• [WHAT IS BEING ASKED] Copy the items word for word, from the beginning up to and including the line that contains "pyautogui.click(x=142, y=102)". Leave the pictures out of your answer.

• [LISTING]
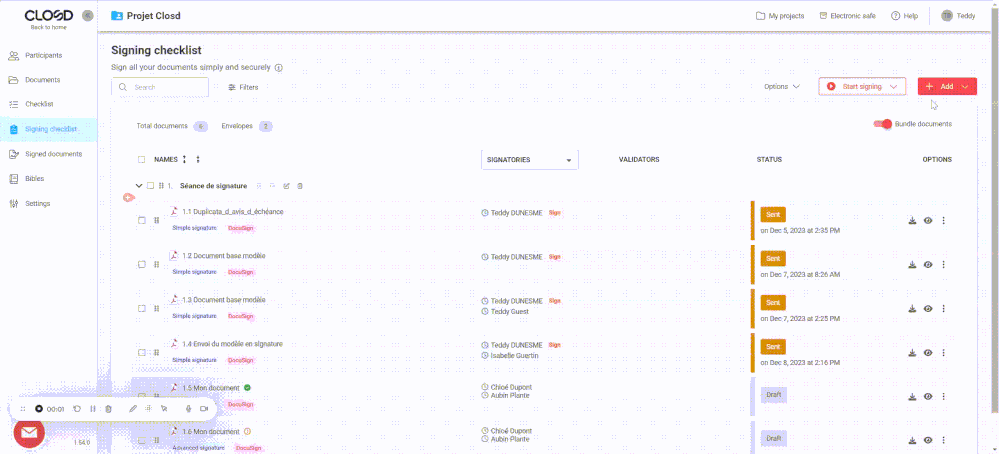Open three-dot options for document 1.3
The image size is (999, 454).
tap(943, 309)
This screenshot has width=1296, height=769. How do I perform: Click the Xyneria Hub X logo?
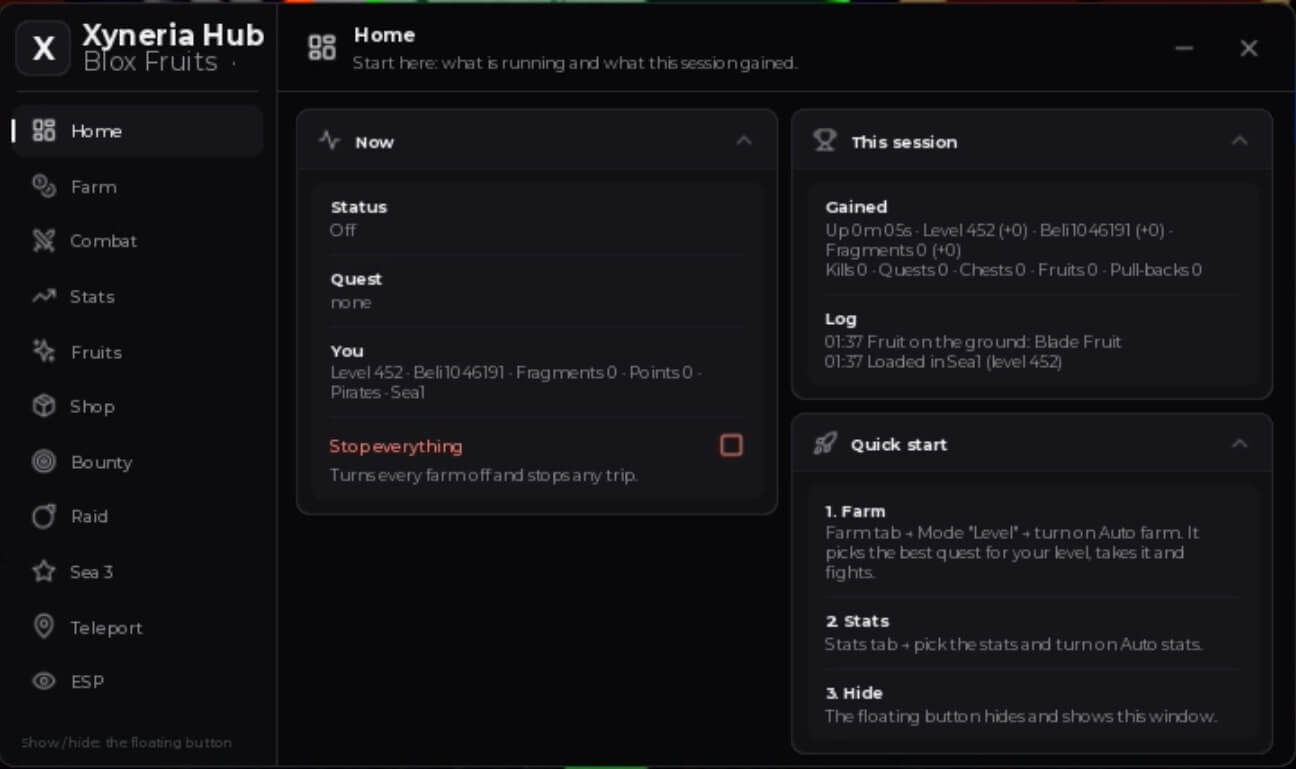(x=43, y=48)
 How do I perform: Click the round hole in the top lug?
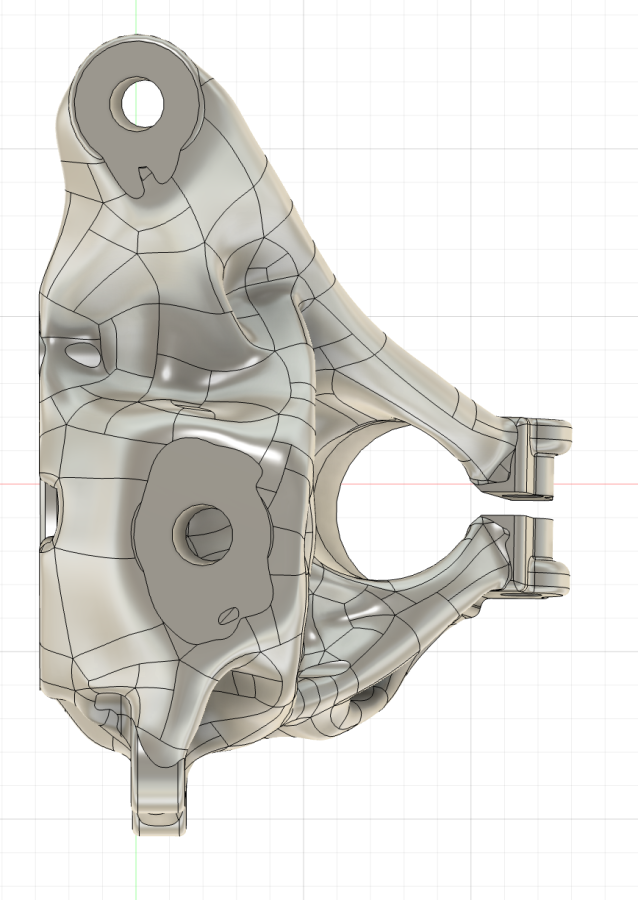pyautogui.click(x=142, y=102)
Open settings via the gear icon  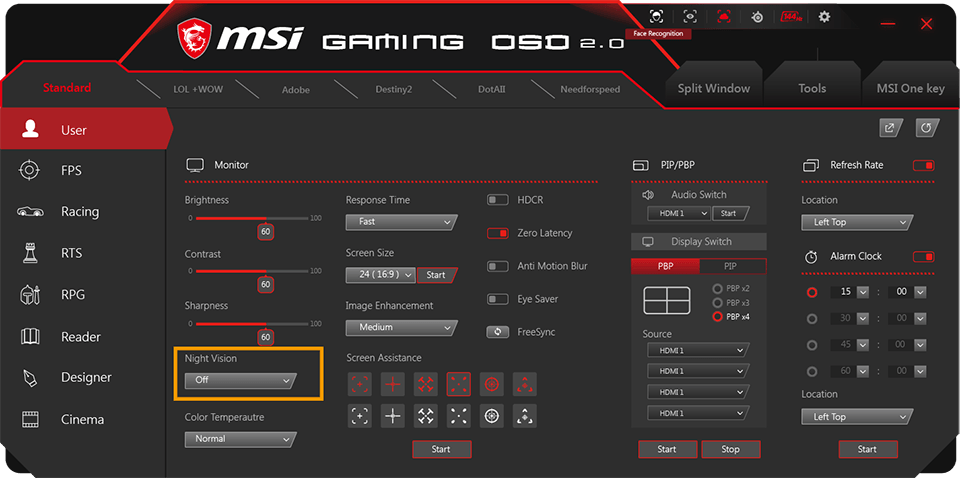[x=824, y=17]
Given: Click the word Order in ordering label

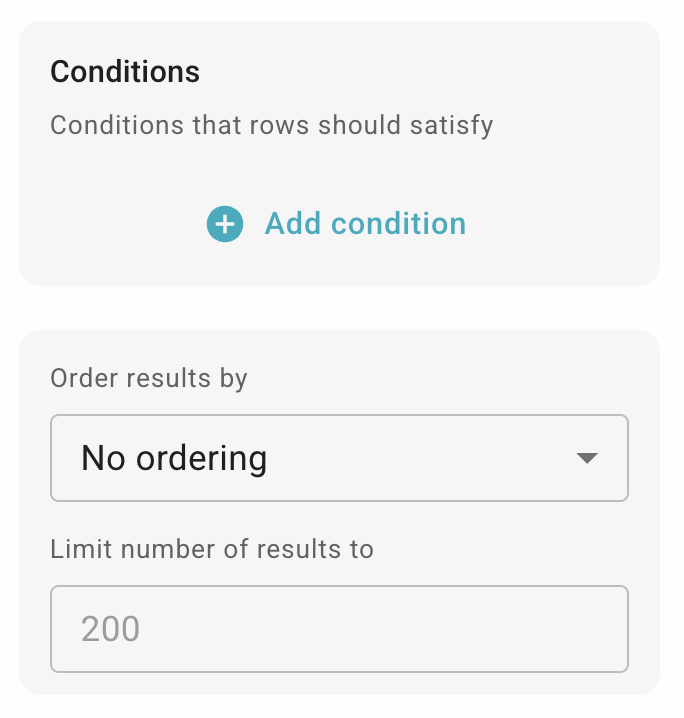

• [ANSWER FOR THIS EXERCISE]
Open three-dot options for document 1.3
The image size is (999, 454).
tap(943, 309)
This screenshot has width=1296, height=769. How do I perform: Click the Xyneria Hub X logo?
(x=43, y=48)
 How do I perform: Click the round hole in the top lug?
pyautogui.click(x=142, y=102)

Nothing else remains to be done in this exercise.